Users needed to test Wi-Fi stability on Linksys WRT3200ACM & WRT32X on OpenWrt 21.02

@slh You are right. The DFS related articles I found when I created this patch, mention that when the 5 GHz Wi-Fi was first introduced, DFS regulations were not in place. And this caused issues with weather stations. As a result, DFS was introduced, but since this cannot affect existing users, the weather stations had to be moved to use free spectrum, otherwise they malfunction. Regarding the flight radars, I'm sure they were all moved with priority for safety. It's been a long long time since and for obvious reasons new weather stations don't use the 5 GHz band anymore. While there might be a few ancient installations left, nowadays the risk of interference in most regions is close to zero.

Exercise tasks
1. List every router model and firmware release named in the Wi-Fi post.
2. Go on with the Wi-Fi post, starting after its last sentence.
The data that comes next is separate from the Wi-Fi post above.

Record list
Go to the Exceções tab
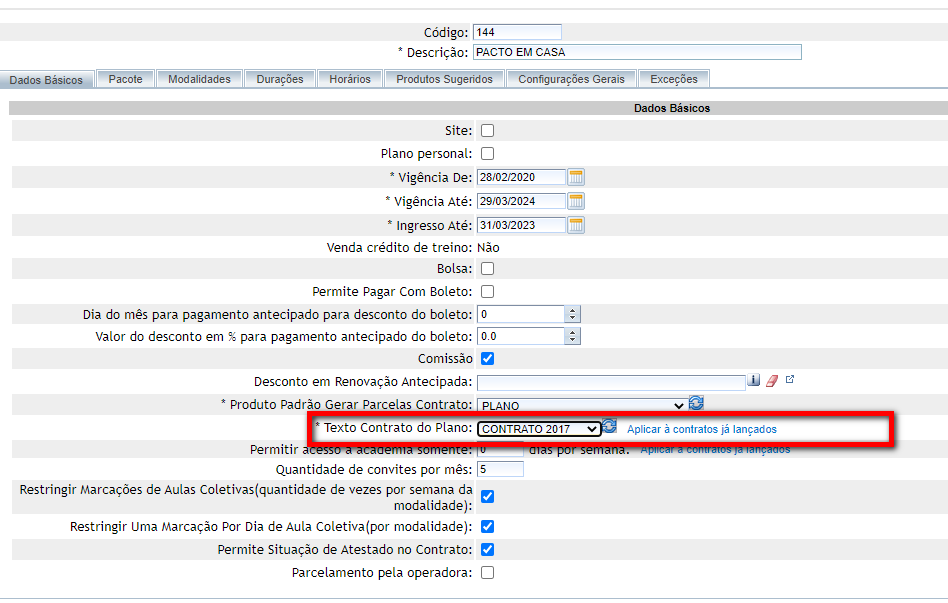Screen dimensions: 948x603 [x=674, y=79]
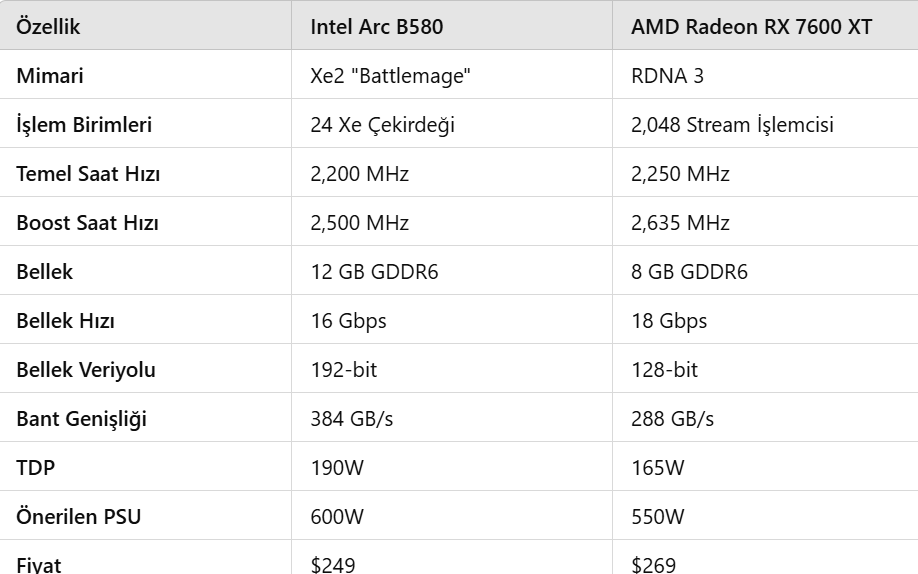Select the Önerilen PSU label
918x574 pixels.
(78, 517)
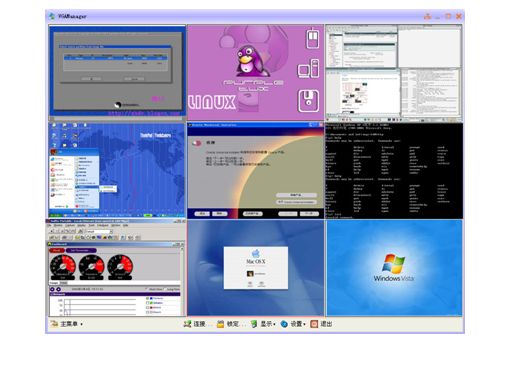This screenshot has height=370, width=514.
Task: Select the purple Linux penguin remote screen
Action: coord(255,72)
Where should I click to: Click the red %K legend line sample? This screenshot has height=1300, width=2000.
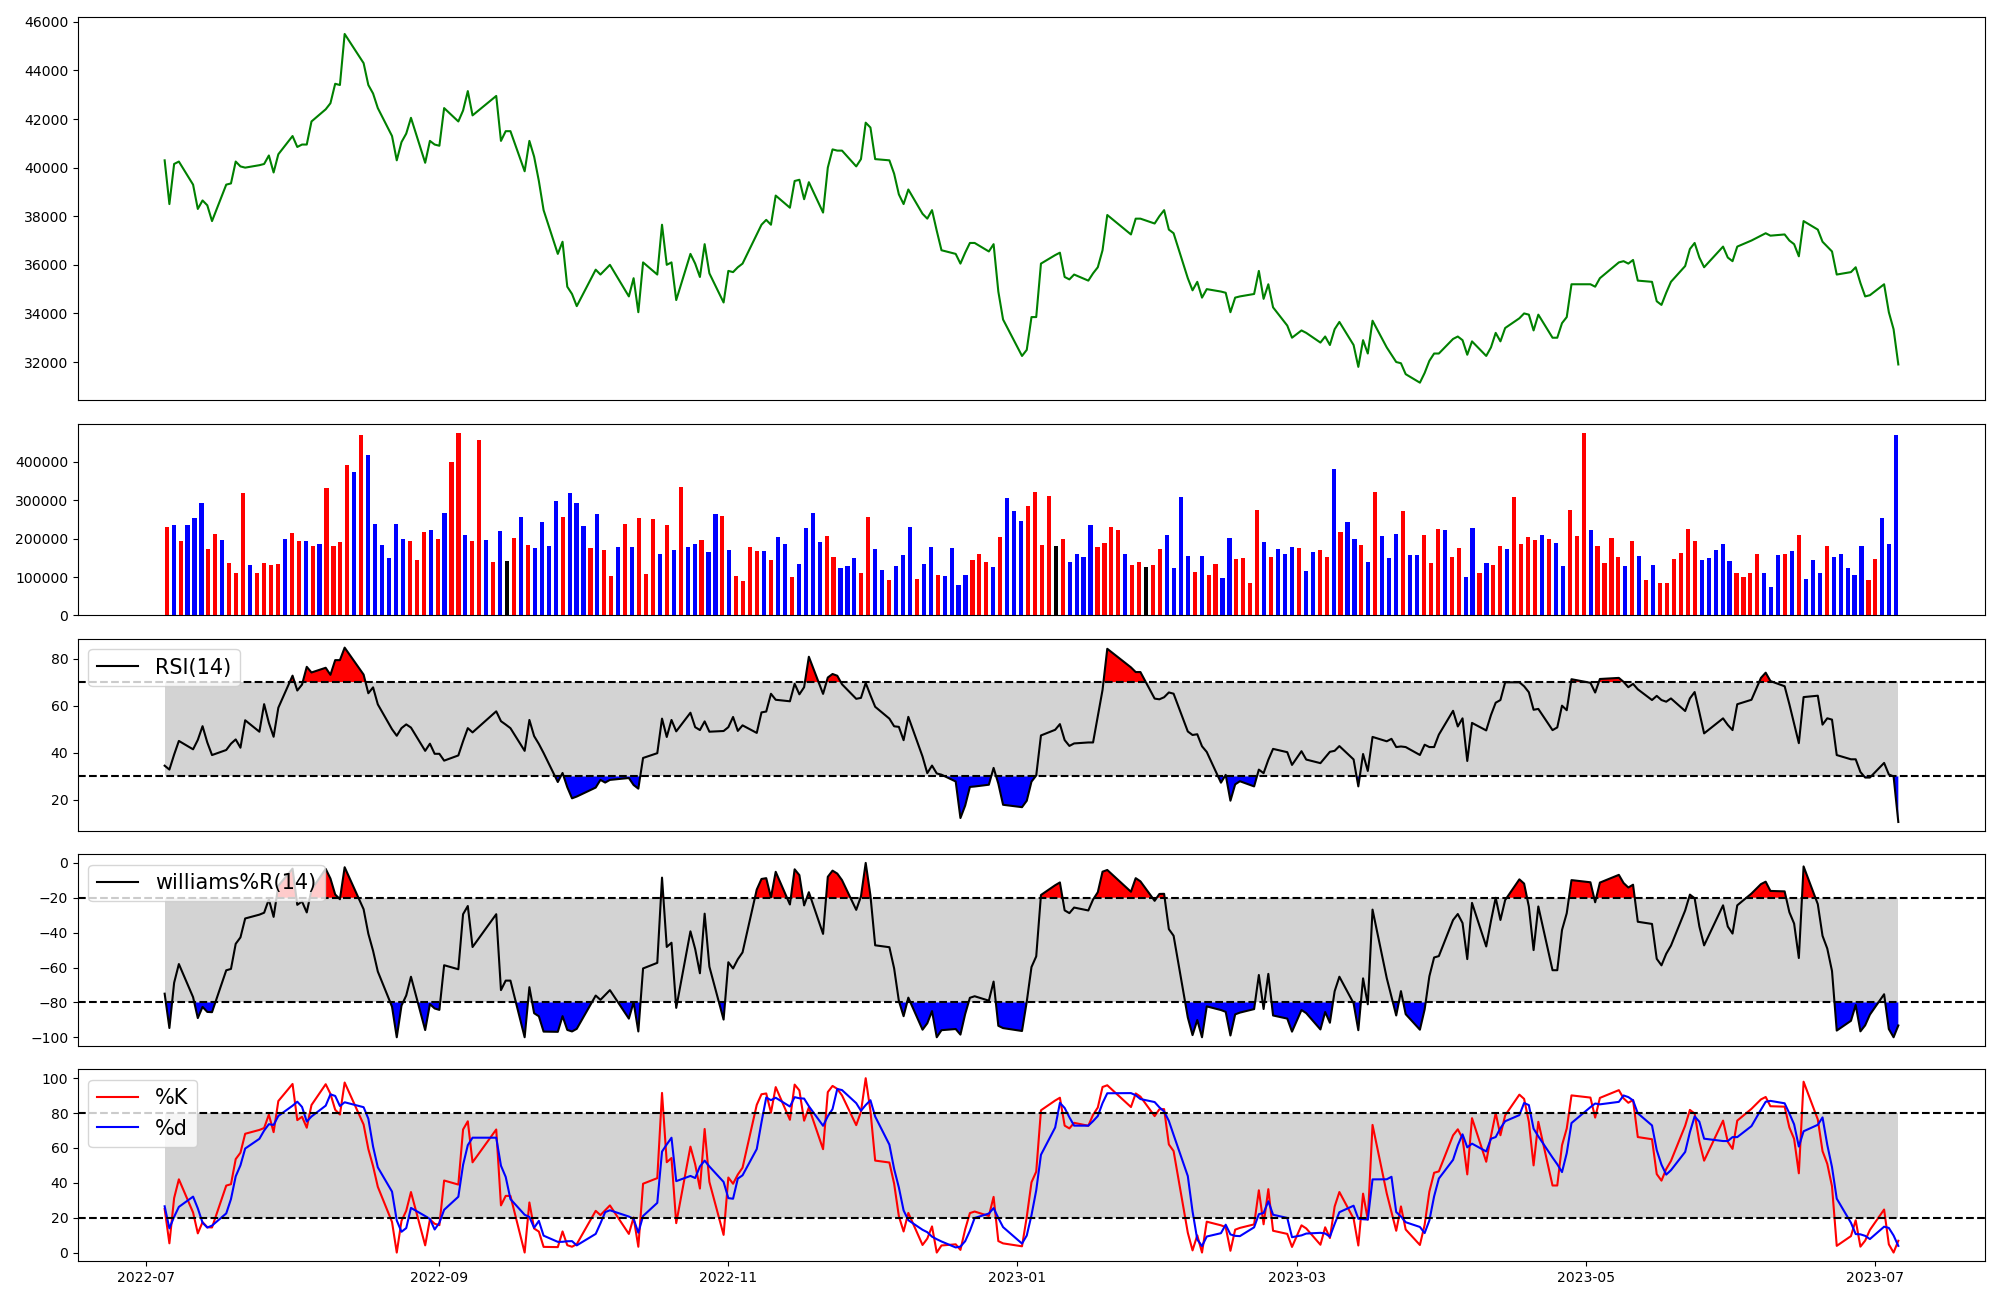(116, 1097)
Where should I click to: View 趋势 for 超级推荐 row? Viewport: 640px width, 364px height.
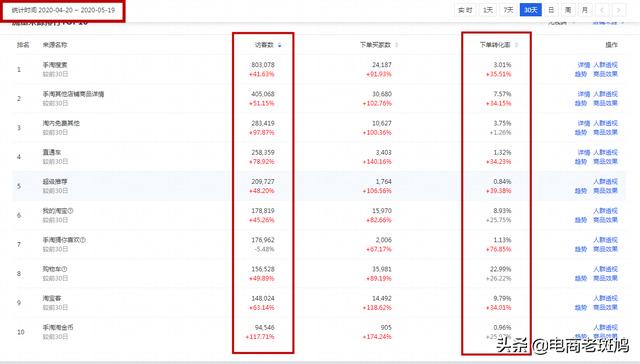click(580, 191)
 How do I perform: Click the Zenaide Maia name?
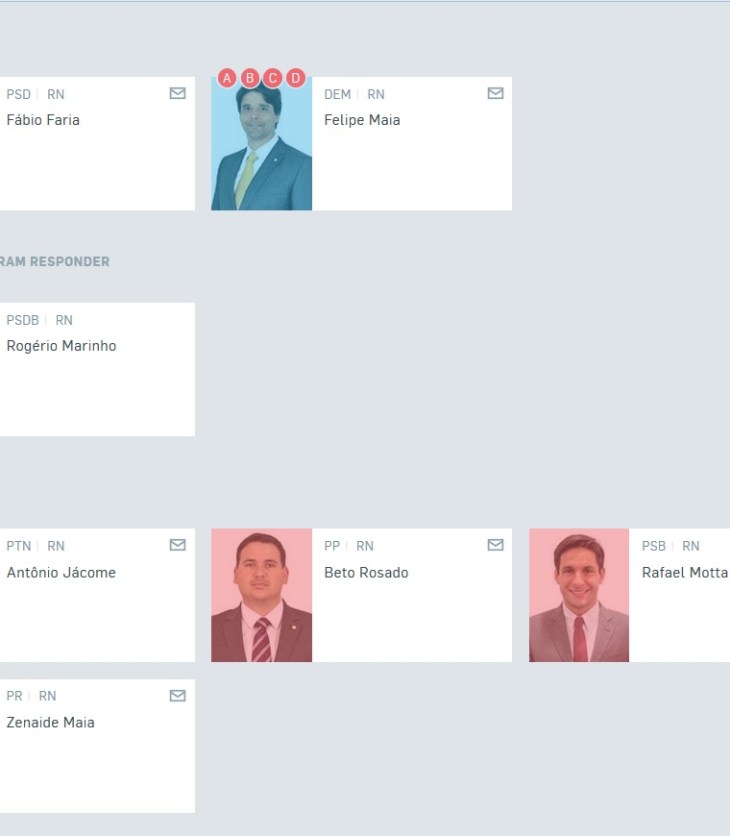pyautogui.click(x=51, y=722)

Expected results
1.
- Linksys WRT3200ACM
- Linksys WRT32X
- OpenWrt 21.02

2.
There is also the other side of the coin: users. I've seen many complain they paid good money for a router they can't use. WRT3200 is a perfect example. Hard coding the region is a violation, because it prevents users from setting their valid region. The manufacturer got lazy and set the radios with two different regions, so OpenWRT takes the minimum allowed from FR and US, and prevents any use of the 5 GHz band. One has to disable radio2 or go through all the trouble to hack the driver to be able to set their valid region and make it all work. But then after every boot or setting change, the 5 GHz radio spends 5 minutes in scanning before it brings the AP online. What's worse, due to poor implementation, and the closed source nature of the binary driver, the radio is likely to fail and require a full system reboot. Since there are no 5 GHz weather stations around me, I would rather have this ancient feature disabled and enjoy a reliable 900 Mbit/s link on 5 GHz than use the crowded 2.4 GHz which falls as low as 30 Mbit/s, 3-4 meters away from the AP, due to interference with dozens of other APs.
As I mentioned earlier, radio0-1 on WRT3200 will not operate outside regulations, since the TX power is not accessible from software. TX power on radio2 is accessible, but limited to around 14 dBm.

I don't object loosening the region lock, as that has obviously been messed up by Linksys and is also ignored by the certified OEM firmware.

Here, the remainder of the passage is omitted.